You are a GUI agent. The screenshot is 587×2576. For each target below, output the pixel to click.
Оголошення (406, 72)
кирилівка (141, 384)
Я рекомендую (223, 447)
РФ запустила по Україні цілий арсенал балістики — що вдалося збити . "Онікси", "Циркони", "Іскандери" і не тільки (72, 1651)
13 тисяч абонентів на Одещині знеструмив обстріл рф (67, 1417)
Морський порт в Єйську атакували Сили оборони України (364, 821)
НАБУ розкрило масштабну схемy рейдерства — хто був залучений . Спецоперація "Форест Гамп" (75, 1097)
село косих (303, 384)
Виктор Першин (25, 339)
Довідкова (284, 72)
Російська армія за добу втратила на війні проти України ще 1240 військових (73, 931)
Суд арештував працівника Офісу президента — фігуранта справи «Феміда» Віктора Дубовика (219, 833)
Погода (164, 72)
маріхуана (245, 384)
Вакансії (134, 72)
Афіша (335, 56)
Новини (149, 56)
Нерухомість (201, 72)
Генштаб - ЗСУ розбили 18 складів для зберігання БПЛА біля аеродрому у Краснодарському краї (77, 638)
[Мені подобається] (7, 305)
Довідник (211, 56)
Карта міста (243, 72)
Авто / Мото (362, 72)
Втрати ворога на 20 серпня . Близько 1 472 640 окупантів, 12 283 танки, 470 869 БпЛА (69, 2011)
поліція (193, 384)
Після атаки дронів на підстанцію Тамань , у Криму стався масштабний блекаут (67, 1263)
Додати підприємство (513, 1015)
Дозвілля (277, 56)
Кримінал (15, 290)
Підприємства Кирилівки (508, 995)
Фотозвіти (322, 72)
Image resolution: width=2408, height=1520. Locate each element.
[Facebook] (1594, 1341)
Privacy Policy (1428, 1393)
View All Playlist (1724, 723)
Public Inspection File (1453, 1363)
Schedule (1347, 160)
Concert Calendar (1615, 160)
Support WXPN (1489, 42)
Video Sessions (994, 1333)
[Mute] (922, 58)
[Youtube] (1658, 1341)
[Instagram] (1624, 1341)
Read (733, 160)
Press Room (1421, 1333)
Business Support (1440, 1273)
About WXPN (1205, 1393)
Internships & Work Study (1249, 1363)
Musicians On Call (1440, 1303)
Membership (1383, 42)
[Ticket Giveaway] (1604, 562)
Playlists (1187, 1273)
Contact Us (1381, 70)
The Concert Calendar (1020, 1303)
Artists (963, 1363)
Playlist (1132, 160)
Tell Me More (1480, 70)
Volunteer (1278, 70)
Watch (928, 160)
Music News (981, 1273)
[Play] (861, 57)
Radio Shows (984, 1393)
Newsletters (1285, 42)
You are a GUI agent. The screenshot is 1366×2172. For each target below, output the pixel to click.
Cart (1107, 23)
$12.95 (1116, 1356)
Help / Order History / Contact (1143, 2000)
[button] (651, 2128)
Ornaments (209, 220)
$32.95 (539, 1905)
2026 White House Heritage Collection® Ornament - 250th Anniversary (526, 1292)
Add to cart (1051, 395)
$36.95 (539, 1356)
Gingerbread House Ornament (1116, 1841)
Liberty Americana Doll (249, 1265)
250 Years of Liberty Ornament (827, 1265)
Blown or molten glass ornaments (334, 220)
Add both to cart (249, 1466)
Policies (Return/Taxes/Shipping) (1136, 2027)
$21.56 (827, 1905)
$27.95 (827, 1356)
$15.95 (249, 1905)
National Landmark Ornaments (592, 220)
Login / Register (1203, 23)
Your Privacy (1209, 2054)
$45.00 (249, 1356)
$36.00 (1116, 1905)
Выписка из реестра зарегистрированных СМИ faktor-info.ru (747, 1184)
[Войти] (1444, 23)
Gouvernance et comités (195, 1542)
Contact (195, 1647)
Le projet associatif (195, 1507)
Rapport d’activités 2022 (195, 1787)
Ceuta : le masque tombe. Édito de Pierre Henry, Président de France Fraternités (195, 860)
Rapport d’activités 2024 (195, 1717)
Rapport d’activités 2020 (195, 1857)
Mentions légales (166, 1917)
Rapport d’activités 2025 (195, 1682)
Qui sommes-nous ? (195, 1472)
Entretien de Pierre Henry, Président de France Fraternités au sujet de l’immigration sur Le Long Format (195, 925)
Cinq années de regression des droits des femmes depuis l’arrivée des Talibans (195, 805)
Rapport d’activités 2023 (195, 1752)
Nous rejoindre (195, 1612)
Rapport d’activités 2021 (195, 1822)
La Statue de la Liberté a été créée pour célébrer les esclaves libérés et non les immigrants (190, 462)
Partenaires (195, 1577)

What you are asked to do: Reproduce verbatim only this range: the first line of the material through the line that contains "Watch (928, 160)", inclusive.

Your solution:
You are a GUI agent. The screenshot is 587×2576. For each target below, output the pixel to click.
Оголошення (406, 72)
кирилівка (141, 384)
Я рекомендую (223, 447)
РФ запустила по Україні цілий арсенал балістики — що вдалося збити . "Онікси", "Циркони", "Іскандери" і не тільки (72, 1651)
13 тисяч абонентів на Одещині знеструмив обстріл рф (67, 1417)
Морський порт в Єйську атакували Сили оборони України (364, 821)
НАБУ розкрило масштабну схемy рейдерства — хто був залучений . Спецоперація "Форест Гамп" (75, 1097)
село косих (303, 384)
Виктор Першин (25, 339)
Довідкова (284, 72)
Російська армія за добу втратила на війні проти України ще 1240 військових (73, 931)
Суд арештував працівника Офісу президента — фігуранта справи «Феміда» Віктора Дубовика (219, 833)
Погода (164, 72)
маріхуана (245, 384)
Вакансії (134, 72)
Афіша (335, 56)
Новини (149, 56)
Нерухомість (201, 72)
Генштаб - ЗСУ розбили 18 складів для зберігання БПЛА біля аеродрому у Краснодарському краї (77, 638)
[Мені подобається] (7, 305)
Довідник (211, 56)
Карта міста (243, 72)
Авто / Мото (362, 72)
Втрати ворога на 20 серпня . Близько 1 472 640 окупантів, 12 283 танки, 470 869 БпЛА (69, 2011)
поліція (193, 384)
Після атаки дронів на підстанцію Тамань , у Криму стався масштабний блекаут (67, 1263)
Додати підприємство (513, 1015)
Дозвілля (277, 56)
Кримінал (15, 290)
Підприємства Кирилівки (508, 995)
Фотозвіти (322, 72)
Image resolution: width=2408, height=1520. Locate each element.
[Facebook] (1594, 1341)
Privacy Policy (1428, 1393)
View All Playlist (1724, 723)
Public Inspection File (1453, 1363)
Schedule (1347, 160)
Concert Calendar (1615, 160)
Support WXPN (1489, 42)
Video Sessions (994, 1333)
[Mute] (922, 58)
[Youtube] (1658, 1341)
[Instagram] (1624, 1341)
Read (733, 160)
Press Room (1421, 1333)
Business Support (1440, 1273)
About WXPN (1205, 1393)
Internships & Work Study (1249, 1363)
Musicians On Call (1440, 1303)
Membership (1383, 42)
[Ticket Giveaway] (1604, 562)
Playlists (1187, 1273)
Contact Us (1381, 70)
The Concert Calendar (1020, 1303)
Artists (963, 1363)
Playlist (1132, 160)
Tell Me More (1480, 70)
Volunteer (1278, 70)
Watch (928, 160)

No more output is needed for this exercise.